ABCA8 IN THE EARLY STAGES OF MSA PATHOGENESIS

These findings suggestive of ABCA transporters being involved in the regulation of lipid homeostasis have recently been extended to the relatively unknown member ABCA8 [75], another putative brain lipid transporter of the ABCA subfamily [76]. Initial evidence suggestive of its role in regulating brain lipid homeostasis arose from its expression in the choroid plexus of adult mice [77] and in the human brain [75], along with its ability to transport the lipophilic substrate, leukotriene C4, across Xenopus laevis oocyte membranes [77]. A recent study by Kim and colleagues [75] has also provided the first in-depth functional study of ABCA8. Here, it was revealed ABCA8 specifically regulates sphingomyelin production in oligodendrocytes. Thus, given the necessity of sphingomyelin for the formation of lipid rafts to properly transport myelin constituents necessary for myelination [61], this suggested ABCA8 was involved in myelination. This was also consistent with the finding that ABCA8 expression correlated with the normal pattern of myelination throughout life [75], whereby it increases from neonatal periods to adulthood [53]. Additionally, the expression of ABCA8 was also highly elevated in the myelin-enriched white matter of the superior frontal lobe, in comparison to its grey matter counterpart, which also contains myelin, albeit to a much lesser degree [75]. Taken together, it was suggested ABCA8 appears to play a role in myelination through the regulation of sphingomyelin homeostasis.

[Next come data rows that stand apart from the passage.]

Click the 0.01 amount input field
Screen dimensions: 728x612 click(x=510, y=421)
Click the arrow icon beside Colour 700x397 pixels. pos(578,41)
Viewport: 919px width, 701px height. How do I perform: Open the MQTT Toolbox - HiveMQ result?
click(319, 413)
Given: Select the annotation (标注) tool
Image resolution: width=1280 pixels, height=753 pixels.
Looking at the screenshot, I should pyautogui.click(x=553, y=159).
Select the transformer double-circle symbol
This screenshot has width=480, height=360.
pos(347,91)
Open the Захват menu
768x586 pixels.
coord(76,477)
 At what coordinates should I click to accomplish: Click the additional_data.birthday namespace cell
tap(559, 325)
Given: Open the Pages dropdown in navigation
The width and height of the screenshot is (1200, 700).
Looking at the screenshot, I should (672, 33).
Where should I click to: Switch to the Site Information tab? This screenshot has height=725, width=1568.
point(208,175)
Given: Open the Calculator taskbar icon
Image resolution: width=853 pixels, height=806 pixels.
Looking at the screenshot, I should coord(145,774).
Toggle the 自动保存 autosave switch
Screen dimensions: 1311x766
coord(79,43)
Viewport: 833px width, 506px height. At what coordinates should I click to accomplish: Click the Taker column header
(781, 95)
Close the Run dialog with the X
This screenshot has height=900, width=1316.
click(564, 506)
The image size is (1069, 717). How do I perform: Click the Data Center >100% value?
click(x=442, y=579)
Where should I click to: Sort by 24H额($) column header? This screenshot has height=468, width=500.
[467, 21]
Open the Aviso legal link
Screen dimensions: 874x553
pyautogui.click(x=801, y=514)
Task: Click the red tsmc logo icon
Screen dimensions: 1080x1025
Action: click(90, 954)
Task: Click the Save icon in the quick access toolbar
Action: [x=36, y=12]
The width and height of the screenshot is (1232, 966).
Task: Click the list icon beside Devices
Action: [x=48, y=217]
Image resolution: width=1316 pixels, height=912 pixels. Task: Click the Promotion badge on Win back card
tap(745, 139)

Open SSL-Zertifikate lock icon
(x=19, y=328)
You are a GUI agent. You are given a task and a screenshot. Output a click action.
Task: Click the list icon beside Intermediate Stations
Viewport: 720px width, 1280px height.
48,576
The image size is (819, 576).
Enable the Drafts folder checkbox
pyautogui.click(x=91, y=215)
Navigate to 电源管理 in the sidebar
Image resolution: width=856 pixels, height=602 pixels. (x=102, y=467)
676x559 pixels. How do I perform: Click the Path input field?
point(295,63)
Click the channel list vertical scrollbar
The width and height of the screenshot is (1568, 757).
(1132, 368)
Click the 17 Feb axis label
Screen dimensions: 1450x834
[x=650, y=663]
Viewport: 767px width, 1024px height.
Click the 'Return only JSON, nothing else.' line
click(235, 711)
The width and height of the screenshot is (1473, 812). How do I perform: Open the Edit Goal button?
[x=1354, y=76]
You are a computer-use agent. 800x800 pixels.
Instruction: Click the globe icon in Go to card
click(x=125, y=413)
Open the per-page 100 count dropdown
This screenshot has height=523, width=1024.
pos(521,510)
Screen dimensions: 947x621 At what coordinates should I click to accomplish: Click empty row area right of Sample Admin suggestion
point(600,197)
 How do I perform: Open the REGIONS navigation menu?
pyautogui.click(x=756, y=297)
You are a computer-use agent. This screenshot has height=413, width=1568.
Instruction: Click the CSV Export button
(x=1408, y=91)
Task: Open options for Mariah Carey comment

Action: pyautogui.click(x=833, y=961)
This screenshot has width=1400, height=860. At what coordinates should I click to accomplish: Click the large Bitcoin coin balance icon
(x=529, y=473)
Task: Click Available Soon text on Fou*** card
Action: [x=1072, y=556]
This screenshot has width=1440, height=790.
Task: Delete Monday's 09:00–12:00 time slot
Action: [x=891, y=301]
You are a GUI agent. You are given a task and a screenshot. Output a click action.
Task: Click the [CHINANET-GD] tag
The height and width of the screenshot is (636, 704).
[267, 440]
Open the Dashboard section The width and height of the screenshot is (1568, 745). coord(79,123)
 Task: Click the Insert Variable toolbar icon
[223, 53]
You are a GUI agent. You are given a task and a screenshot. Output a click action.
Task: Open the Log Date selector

Therefore, in conjunction with the finding that ABCA8 expression is increased seven-fold in the brains of MSA patients in comparison to control brains [78], it is possible the dysregulation of lipid homeostasis could contribute to myelin dysfunction in the early stages of MSA. However, it remains to be determined whether ABCA8 is also capable of influencing other key myelin constituents such as MBP and PLP in carrying out this role, and whether their levels are altered by ABCA8 during MSA pathogenesis.

Besides myelination, recent evidence has also alluded to the involvement of ABCA8 in α-synuclein related pathogenic processes. This was suggested through the stimulation of the α-synuclein production upon overexpression of ABCA8 in cultured oligodendrocytes [78], thus suggesting a potential relationship between ABCA8 and α-synuclein production. If there is local aberrant α-synuclein synthesis in MSA oligodendrocytes following increased ABCA8 expression, the increased p25α expression that has been observed early in MSA [43] may stimulate the α-synuclein aggregation into GCIs [42]. Overall, these lines of evidence suggest ABCA8 is upregulated during the earlier stages of MSA, and may contribute to aberrant α-synuclein production and aggregation through dysregulated lipid homeostasis.